For my part, I’ve read the Koran twice cover to cover, which is far less than many Muslims, and far more than most Christians.
The million dollar question today is whether or not Islam is inherently violent. “Is it?” you are asking. “I will tell you,” says I.
There are two popular lines. One is the ranting and insistent “Yes!” which has on its side a vast array of very obvious evidence, namely, that some of the most terrorist-producing countries are Muslim. Muslim countries are not good to women. Honor killings are still practiced in some Muslim countries. The people who point this out usually do so without much nuance.
The second popular voice is a more calm but less sensible, “No.” It’s the claim that Muslims are just people like everyone else who have a peaceful religion like Christianity or Buddhism. They’re misrepresented by extremists the way sophomoric cynics try to group all Christians with Westboro Baptist Church. This view is based on hope.
The Koran came to be when Muhammed entrenched the ethical code of the 7th century Arabian desert in an eternal religious being whom he claimed was speaking to him. Thus Muslim ethics will always be tied to the nature of daily life in that cultural context. In that context, if a tribe attacked your tribe, and you did not retaliate, you signaled weakness.

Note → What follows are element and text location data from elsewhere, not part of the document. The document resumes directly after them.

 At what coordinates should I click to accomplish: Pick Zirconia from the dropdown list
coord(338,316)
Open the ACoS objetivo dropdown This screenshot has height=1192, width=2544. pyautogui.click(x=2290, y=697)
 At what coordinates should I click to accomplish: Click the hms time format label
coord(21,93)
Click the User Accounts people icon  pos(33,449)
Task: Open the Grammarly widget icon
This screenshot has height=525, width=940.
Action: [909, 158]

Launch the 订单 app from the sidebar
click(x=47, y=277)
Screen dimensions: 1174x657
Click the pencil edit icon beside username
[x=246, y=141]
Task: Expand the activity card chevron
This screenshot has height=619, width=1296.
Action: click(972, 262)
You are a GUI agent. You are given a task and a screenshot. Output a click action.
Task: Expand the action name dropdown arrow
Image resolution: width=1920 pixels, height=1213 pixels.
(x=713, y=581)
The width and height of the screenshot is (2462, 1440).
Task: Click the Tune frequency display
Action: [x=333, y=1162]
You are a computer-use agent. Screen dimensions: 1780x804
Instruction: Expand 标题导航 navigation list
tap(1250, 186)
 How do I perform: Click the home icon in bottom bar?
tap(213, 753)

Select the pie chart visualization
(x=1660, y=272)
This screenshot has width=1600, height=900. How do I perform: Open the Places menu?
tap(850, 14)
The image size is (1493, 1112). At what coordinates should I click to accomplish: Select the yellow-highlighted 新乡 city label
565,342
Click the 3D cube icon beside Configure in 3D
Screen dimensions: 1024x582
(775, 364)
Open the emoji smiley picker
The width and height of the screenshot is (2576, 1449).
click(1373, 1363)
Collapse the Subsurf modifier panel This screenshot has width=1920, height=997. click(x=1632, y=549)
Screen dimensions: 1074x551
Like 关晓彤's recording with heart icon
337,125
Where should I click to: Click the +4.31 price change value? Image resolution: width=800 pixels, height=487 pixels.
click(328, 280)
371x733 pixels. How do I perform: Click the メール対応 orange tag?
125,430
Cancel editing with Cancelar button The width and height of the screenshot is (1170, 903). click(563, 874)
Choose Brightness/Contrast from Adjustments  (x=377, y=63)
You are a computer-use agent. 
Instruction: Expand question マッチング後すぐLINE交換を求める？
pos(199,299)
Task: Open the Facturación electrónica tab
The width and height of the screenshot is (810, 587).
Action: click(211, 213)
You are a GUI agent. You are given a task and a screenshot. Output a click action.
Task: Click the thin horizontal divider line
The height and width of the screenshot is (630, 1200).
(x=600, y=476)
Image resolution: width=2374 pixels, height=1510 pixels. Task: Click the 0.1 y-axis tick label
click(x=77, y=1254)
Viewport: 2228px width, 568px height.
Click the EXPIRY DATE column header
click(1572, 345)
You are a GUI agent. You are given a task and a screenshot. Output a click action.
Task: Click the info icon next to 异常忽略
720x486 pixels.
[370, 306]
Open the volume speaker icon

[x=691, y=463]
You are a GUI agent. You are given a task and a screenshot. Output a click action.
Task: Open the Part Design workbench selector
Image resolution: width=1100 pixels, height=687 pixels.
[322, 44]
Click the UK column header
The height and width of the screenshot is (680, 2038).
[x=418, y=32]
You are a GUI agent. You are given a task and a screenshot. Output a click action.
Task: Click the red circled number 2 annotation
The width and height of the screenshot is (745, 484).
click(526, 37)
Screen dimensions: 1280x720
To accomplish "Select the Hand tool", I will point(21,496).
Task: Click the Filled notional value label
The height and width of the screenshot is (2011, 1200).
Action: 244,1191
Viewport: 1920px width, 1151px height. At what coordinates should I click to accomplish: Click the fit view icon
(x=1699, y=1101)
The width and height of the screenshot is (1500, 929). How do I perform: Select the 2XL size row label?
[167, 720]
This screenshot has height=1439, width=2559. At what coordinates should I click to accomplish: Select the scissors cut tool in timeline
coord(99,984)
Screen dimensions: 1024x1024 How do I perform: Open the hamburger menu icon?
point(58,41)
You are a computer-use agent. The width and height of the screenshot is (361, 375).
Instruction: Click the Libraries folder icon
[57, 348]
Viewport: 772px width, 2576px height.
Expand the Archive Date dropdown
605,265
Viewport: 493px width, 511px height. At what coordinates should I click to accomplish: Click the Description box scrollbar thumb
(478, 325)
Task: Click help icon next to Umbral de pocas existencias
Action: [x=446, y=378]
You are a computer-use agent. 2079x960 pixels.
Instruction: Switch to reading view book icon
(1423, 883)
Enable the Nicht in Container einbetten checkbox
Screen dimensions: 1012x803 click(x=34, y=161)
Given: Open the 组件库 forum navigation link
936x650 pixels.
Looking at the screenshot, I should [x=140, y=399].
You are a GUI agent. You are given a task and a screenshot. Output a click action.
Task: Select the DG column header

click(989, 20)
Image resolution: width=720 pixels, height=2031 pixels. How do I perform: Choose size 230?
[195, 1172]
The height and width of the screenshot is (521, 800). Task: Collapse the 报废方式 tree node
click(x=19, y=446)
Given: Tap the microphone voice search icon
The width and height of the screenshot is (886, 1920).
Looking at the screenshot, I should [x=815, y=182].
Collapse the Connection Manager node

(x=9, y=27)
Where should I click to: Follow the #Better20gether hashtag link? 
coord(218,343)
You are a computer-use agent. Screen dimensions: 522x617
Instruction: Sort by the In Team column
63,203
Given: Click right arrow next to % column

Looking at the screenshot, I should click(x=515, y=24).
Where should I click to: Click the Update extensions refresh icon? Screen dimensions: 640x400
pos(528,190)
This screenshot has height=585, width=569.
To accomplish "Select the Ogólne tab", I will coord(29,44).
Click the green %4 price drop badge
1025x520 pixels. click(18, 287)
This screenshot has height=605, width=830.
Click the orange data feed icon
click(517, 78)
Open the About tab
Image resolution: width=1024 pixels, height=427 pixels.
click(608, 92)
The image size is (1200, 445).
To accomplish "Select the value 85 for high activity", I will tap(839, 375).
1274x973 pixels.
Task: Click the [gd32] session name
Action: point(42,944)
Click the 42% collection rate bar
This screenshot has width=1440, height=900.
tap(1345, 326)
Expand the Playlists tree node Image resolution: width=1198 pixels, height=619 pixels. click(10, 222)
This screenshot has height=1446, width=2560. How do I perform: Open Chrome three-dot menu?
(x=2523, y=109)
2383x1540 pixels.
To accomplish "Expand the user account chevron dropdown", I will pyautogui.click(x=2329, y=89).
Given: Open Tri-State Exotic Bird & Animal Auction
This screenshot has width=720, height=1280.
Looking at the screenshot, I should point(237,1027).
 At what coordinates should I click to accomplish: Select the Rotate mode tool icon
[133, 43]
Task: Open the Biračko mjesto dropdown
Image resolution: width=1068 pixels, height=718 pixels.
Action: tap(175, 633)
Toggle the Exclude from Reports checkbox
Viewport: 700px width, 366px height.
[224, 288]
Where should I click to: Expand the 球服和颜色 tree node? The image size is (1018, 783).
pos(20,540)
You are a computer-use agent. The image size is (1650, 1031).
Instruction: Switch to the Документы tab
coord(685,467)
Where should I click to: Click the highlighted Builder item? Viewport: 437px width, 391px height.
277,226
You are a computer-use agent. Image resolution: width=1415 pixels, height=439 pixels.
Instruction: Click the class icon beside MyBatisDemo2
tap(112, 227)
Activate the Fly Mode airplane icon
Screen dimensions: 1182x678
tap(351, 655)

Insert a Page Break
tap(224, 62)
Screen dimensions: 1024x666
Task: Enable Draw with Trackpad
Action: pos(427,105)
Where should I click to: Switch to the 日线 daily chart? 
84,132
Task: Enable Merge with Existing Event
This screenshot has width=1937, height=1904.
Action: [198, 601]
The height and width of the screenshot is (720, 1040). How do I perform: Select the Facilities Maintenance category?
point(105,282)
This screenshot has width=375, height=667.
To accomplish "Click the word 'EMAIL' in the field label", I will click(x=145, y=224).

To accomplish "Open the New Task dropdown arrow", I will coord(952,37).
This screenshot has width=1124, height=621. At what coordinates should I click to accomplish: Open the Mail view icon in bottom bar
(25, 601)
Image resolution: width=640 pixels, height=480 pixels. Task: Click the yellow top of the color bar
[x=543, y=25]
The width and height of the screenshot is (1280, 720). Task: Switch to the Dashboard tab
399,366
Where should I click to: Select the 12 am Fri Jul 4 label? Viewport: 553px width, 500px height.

Thus the rival tribe would feel empowered to attack again, to take your women as property, to drive your people away. “An eye for an eye” is the teaching of the Koran. Forgiveness is encouraged only insofar as it causes a person to reform. But territorial defense is essential.
Is that violent? Sort of. It’s also sort of basic, common-sense justice that you would expect of a culture that isn’t governed by a bureaucratic legal system. It’s not the same as the Christian ethic of turning the other cheek and repaying evil with good. It’s not the same as Christianity, and the two are not just different paths to the same God. But it also isn’t crazy.
The problem is that masses of Muslims throughout the world are told that the West has already taken eyes and teeth from them in wars of incursion. The sexual morality we dispense through our movies and our scandalous celebrities is fairly convincing proof that we’re not reforming. So in a cross-section of the Muslim world, there is a wholesale belief that the West has attacked. If they don’t respond in kind in some way, it will signify weakness and allow for further offense. That’s just the way of the desert. So rather than demonizing Islam, take its ethic for what it is: pre-Enlightenment myopia. Combine that with abject poverty and you have something that is potentially volatile. However, it isn’t of necessity violent.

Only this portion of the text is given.